Na Cidade do Vaticano

05/03/2013 06h00

O próximo papa deve se comprometer com "tolerância zero" em relação ao abuso sexual de menores por membros do clero, disse um alto cardeal americano na segunda-feira (4), o primeiro dia das deliberações da Igreja Católica antes da eleição papal.


A declaração do cardeal Francis George, o arcebispo de Chicago, foi uma rara menção do escândalo no contexto da discussão da "papabilidade" --as qualidade e atributos desejados pelos cardeais no homem que sucederá o papa emérito, Bento 16, que renunciou ao cargo na última quinta-feira (28).

"Ele obviamente tem que aceitar o código universal da igreja atual, que é tolerância zero com qualquer pessoa que tenha abusado de uma criança", disse George em resposta a uma pergunta durante uma coletiva de imprensa. "Há uma convicção profunda, certamente por parte de todos que foram pastores, de que isso precisa ser tratado de modo contínuo."

O cardeal afirmou que os esforços por parte dos homens da igreja nos Estados Unidos levaram a uma redução acentuada no número de casos de abuso relatados.
 

"Mas ainda há vítimas", prosseguiu. "A ferida ainda é profunda em seus corações e, enquanto eles a tiverem, nós também a teremos. O papa precisa ter isso em mente."
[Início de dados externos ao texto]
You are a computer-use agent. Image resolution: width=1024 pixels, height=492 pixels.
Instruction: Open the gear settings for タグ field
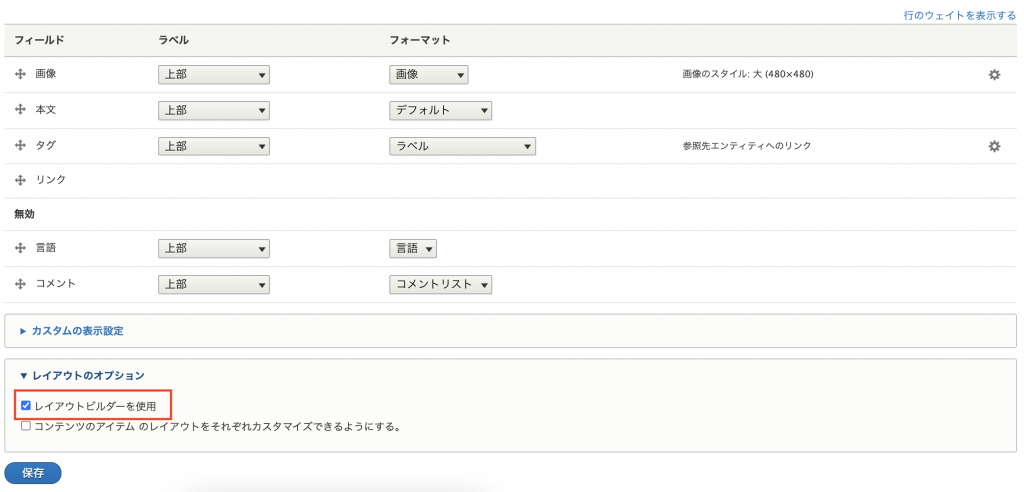994,146
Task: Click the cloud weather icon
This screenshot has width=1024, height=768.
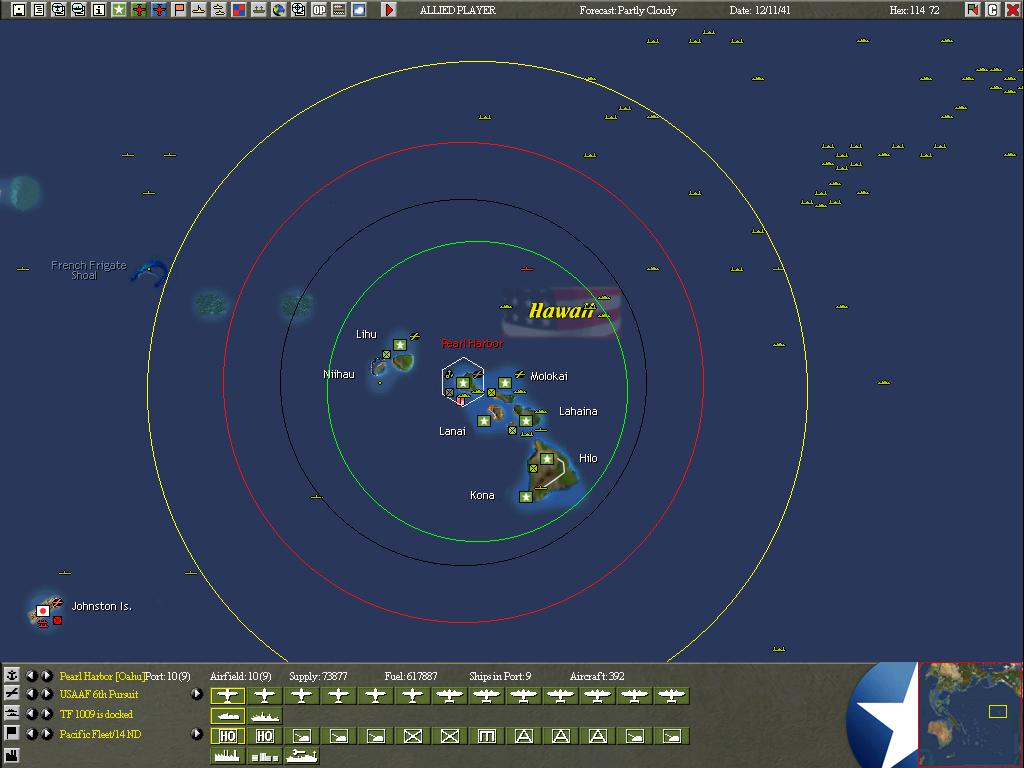Action: (359, 10)
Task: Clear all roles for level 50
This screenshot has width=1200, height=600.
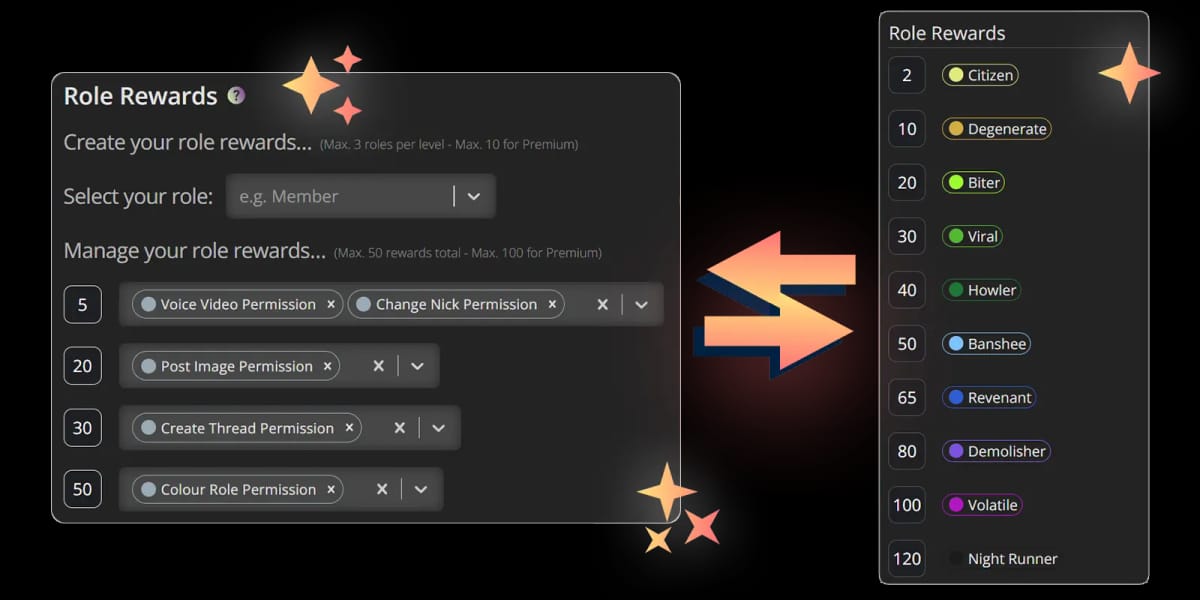Action: 381,490
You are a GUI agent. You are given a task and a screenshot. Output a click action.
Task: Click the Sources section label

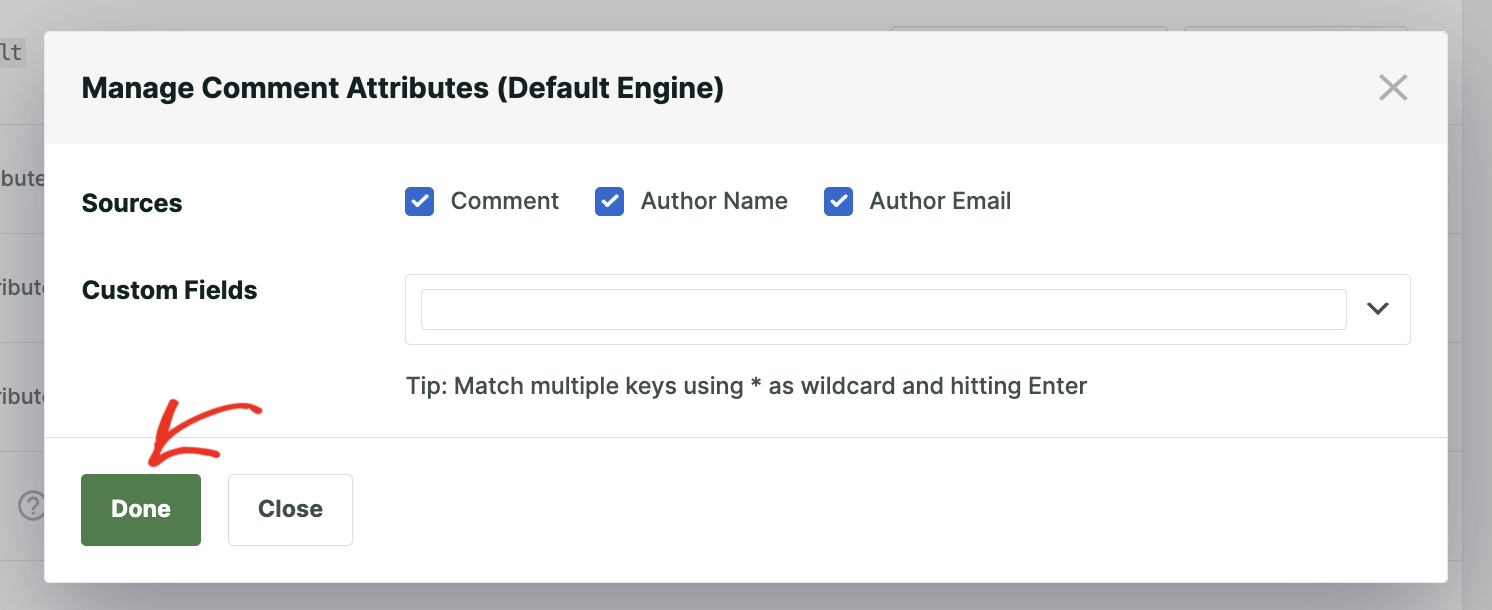click(132, 203)
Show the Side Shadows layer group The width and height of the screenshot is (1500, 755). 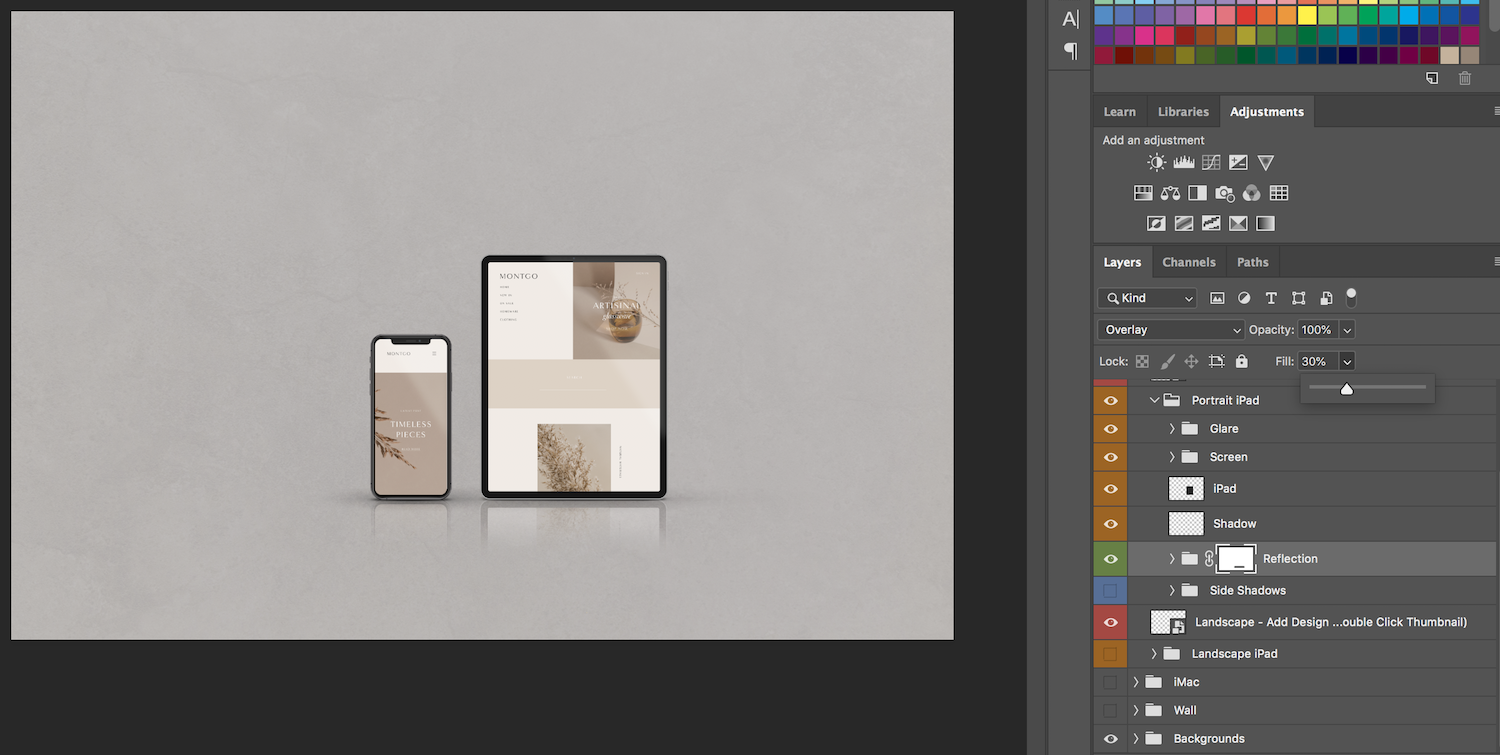(x=1110, y=591)
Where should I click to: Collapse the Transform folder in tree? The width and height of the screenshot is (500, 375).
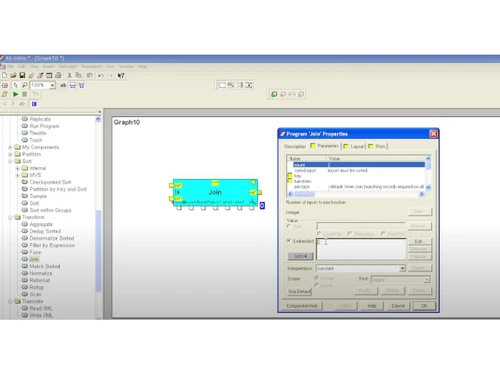click(10, 217)
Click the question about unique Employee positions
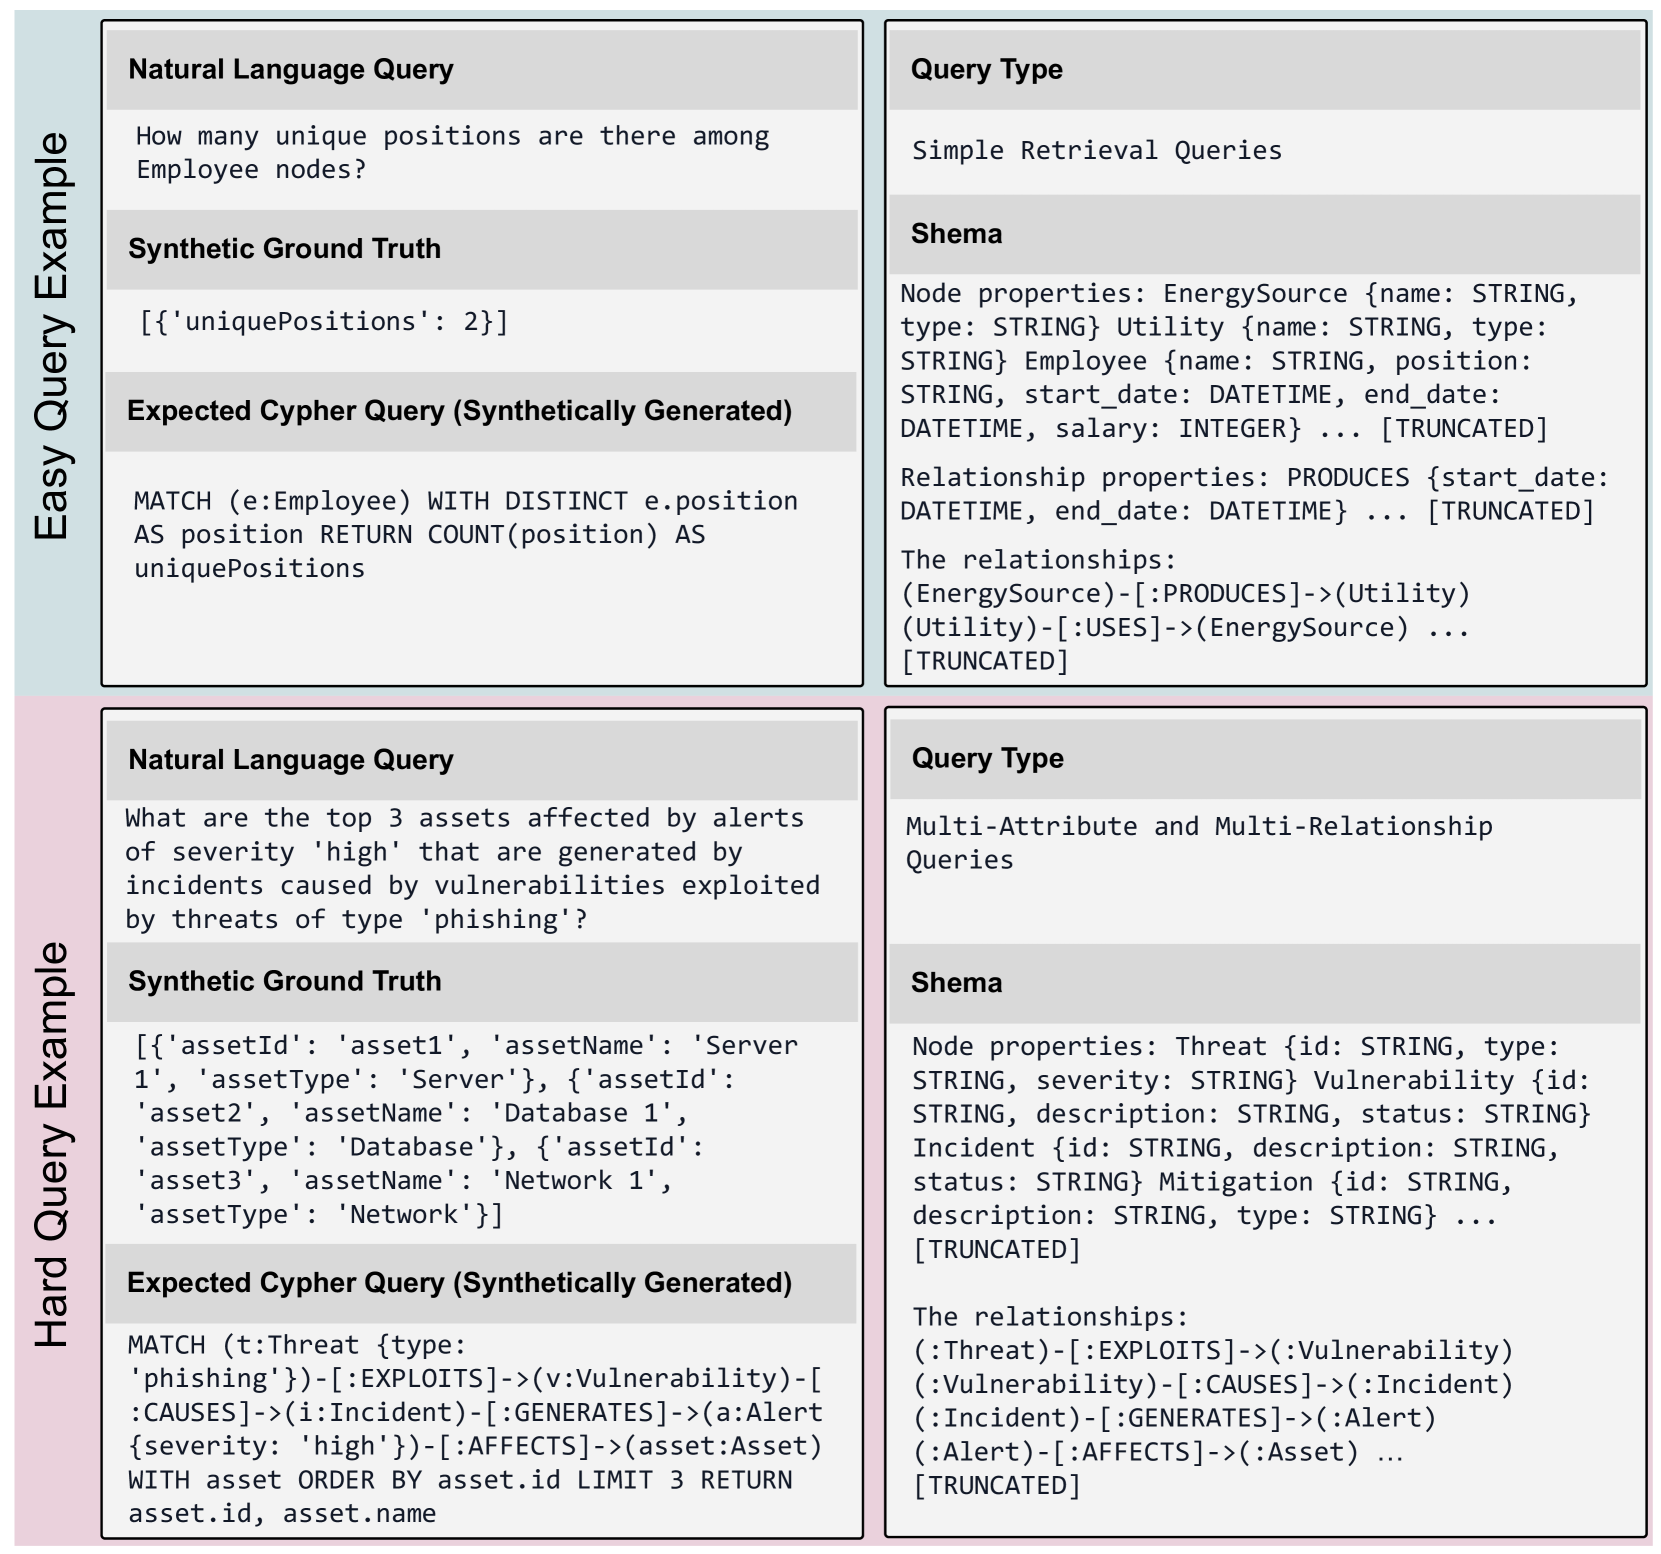Screen dimensions: 1661x1554 coord(452,152)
Os cardeais se reuniram na segunda-feira no auditório Paulo 6º, no primeiro dia da reunião geral da congregação. Segundo as regras do Vaticano que regem o período entre papas, eles discutirão os assuntos da igreja, estabelecerão uma data para o conclave, quando elegerão um novo papa, e trocarão ideias sobre o tipo de papa que desejam. Também é um momento crucial para os homens conhecerem uns aos outros e avaliar os possíveis candidatos.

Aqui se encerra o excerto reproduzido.